We have examples of this from the Mediterranean islands, Sardinia and Corsica, which possess in common nine endemic varieties of butterflies, most of which diverge from the species of the continent in a quite inconsiderable degree, though quite definitely and constantly. Thus there flies in these islands a variety (Vanessa ichnusa) of our common little Vanessa urticæ in which the two black spots on the anterior wing exhibited by the original species are wanting. The large tortoise-shell (Vanessa polychloros) also occurs there, but it has not varied and still exhibits the black spots. Our little indigenous butterfly (Pararga megæra), which is abundant on warm, stony slopes, quarries, and roads, flies about in Sardinia, but as a variety (tigelius), which is distinguished from the original species by the absence of a black curved line on the posterior wings.

That of two nearly related and similarly marked species, like the large and small tortoise-shell, one should remain unvaried, while the other has become a variety, shows us that amixia alone does not necessarily lead to the evolution of varieties in every case. It might of course be objected that one species may have migrated to the islands at a much earlier period than the other, and that it might be a direct effect of the climate which found expression in this way. But we have other similar cases in which one of two species has varied in an isolated region, while the other has not, and in regard to which we can prove definitely that both were isolated at the same time.

An instance of this kind is to be found in Arctic and Alpine Lepidoptera, which inhabited the plains of Europe during the Glacial period, and subsequently, when the climate became milder again, migrated some to the north into countries within the Arctic zone, and some to the south to the Alps to escape in their heights from the increasing warmth. There are many diurnal Lepidoptera which now belong to both regions, and of these some have remained exactly alike, so that the Arctic form cannot be distinguished from the Alpine form; others show slight differences, so that we can distinguish an Arctic and an Alpine variety. To the former category belong, for instance, Lycæna donzelii and Lycæna pheretes, Argynnis pales, Erebia manto, and others; to the second category belong, for instance, Lycæna orbitulus, Prun., Lycæna optilete, Argynnis thore, and some species of the genus Erebia.

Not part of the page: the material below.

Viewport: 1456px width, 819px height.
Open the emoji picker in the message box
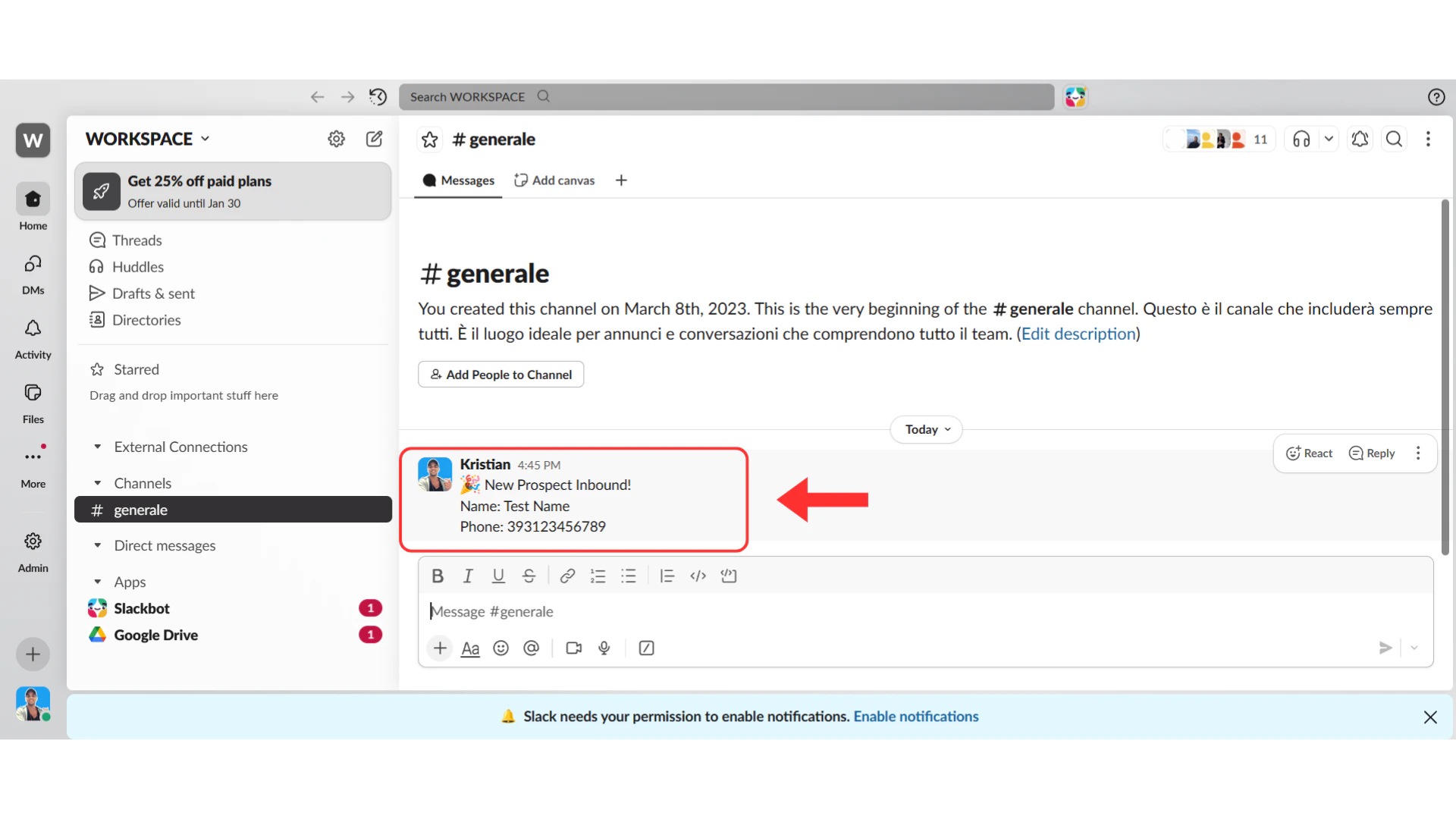[500, 648]
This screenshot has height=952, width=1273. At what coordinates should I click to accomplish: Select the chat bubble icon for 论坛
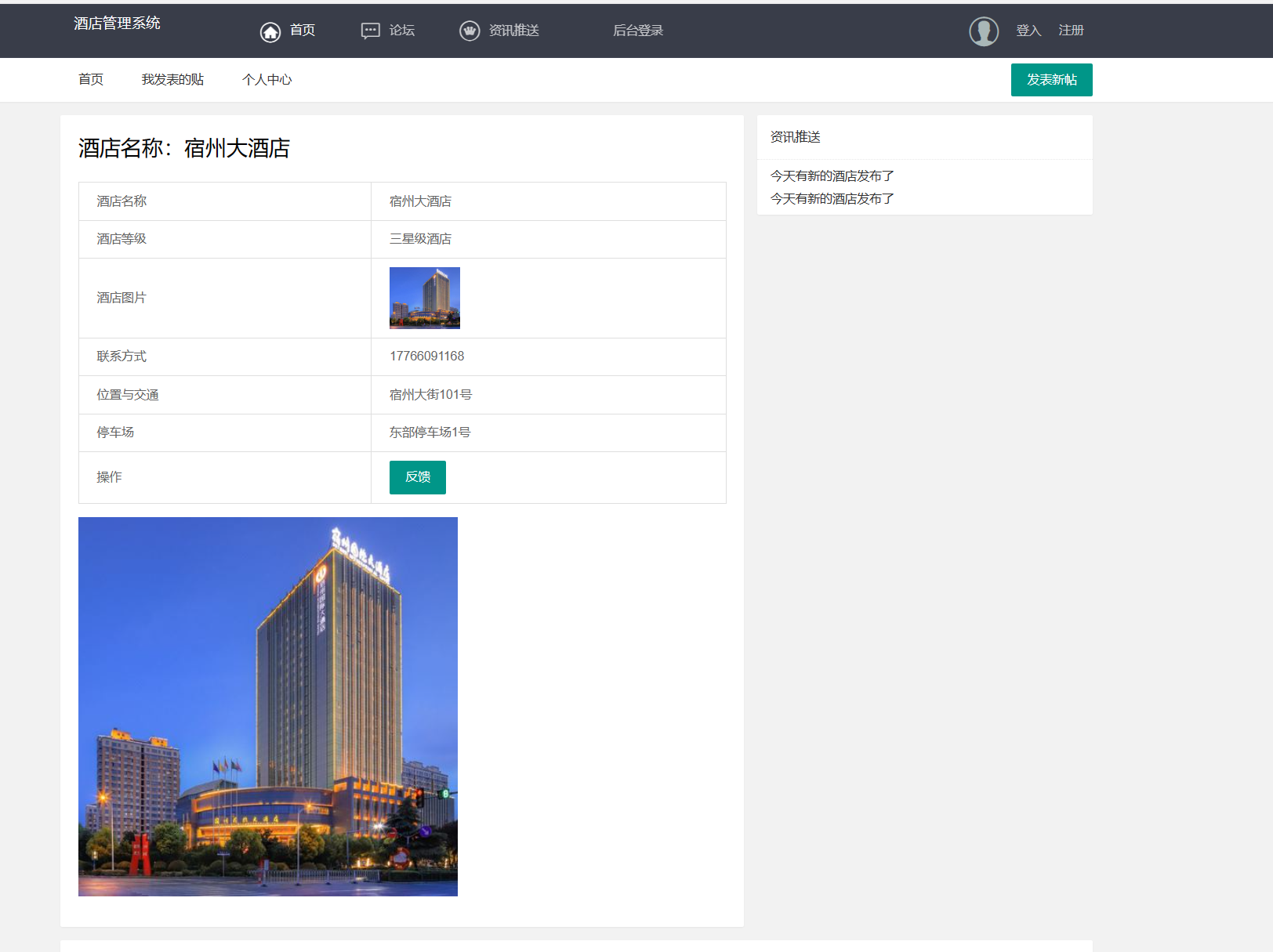coord(368,31)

This cannot be an instance of the direct effect of general climatic influences, for in that case all the nearly related species of a genus would have varied or not varied; nor have we to do with adaptations, for the differences in marking are seen on the upper surfaces of the wing, which do not exhibit protective colouring, at least in these Lepidoptera. It can only have been the prevention of crossing that has fixed the existing variational tendencies in the isolated colonies—variations which would have been swamped and obliterated if there had been constant crossing with all the rest of the members of the species.